**Exercise objective:** Begin at the line below that contains "Soneium🔥The Sony Blockchain🕹️🚀 (95, 2286)". Repeat it and all remaining lines of the records exactly.

[Pixel coordinate grounding data]
▶

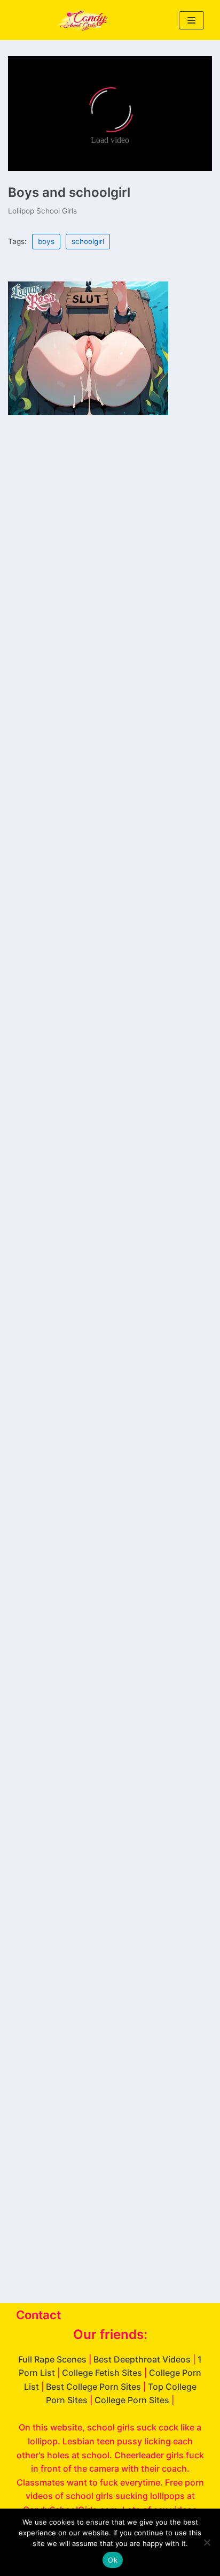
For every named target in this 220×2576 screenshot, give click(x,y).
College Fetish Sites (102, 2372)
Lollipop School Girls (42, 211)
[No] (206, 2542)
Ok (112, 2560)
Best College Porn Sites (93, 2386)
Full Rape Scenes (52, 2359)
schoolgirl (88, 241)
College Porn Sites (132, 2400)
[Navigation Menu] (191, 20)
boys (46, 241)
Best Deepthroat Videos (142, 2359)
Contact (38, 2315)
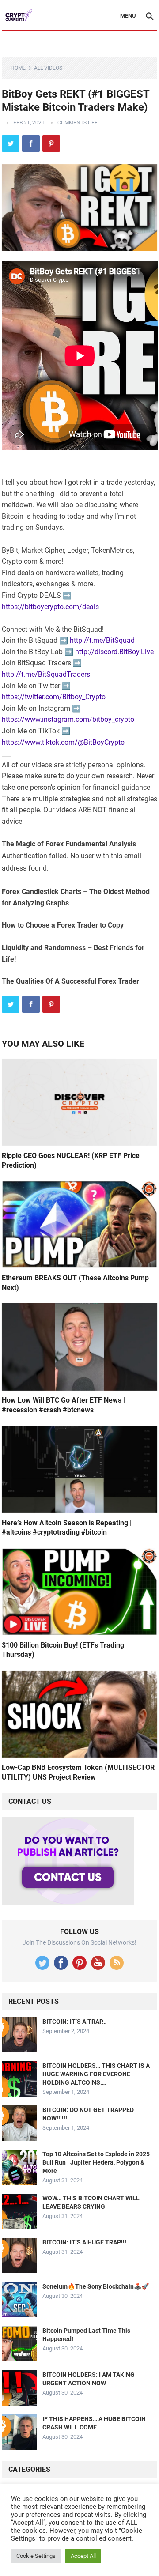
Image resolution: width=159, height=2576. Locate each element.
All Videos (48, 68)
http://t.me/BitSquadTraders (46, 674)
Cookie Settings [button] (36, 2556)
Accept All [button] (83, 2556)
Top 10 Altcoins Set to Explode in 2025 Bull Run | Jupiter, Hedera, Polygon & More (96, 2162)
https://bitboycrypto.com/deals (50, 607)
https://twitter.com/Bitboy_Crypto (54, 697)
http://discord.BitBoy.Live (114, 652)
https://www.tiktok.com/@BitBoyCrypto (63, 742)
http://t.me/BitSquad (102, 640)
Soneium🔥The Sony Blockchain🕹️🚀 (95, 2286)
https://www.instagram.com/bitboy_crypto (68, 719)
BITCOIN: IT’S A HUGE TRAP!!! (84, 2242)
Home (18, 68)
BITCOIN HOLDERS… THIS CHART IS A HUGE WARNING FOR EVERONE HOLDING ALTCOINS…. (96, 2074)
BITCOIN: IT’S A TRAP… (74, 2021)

◀

**Result of the exercise:**
Soneium🔥The Sony Blockchain🕹️🚀 (95, 2286)
https://www.instagram.com/bitboy_crypto (68, 719)
BITCOIN: IT’S A HUGE TRAP!!! (84, 2242)
Home (18, 68)
BITCOIN HOLDERS… THIS CHART IS A HUGE WARNING FOR EVERONE HOLDING ALTCOINS…. (96, 2074)
BITCOIN: IT’S A TRAP… (74, 2021)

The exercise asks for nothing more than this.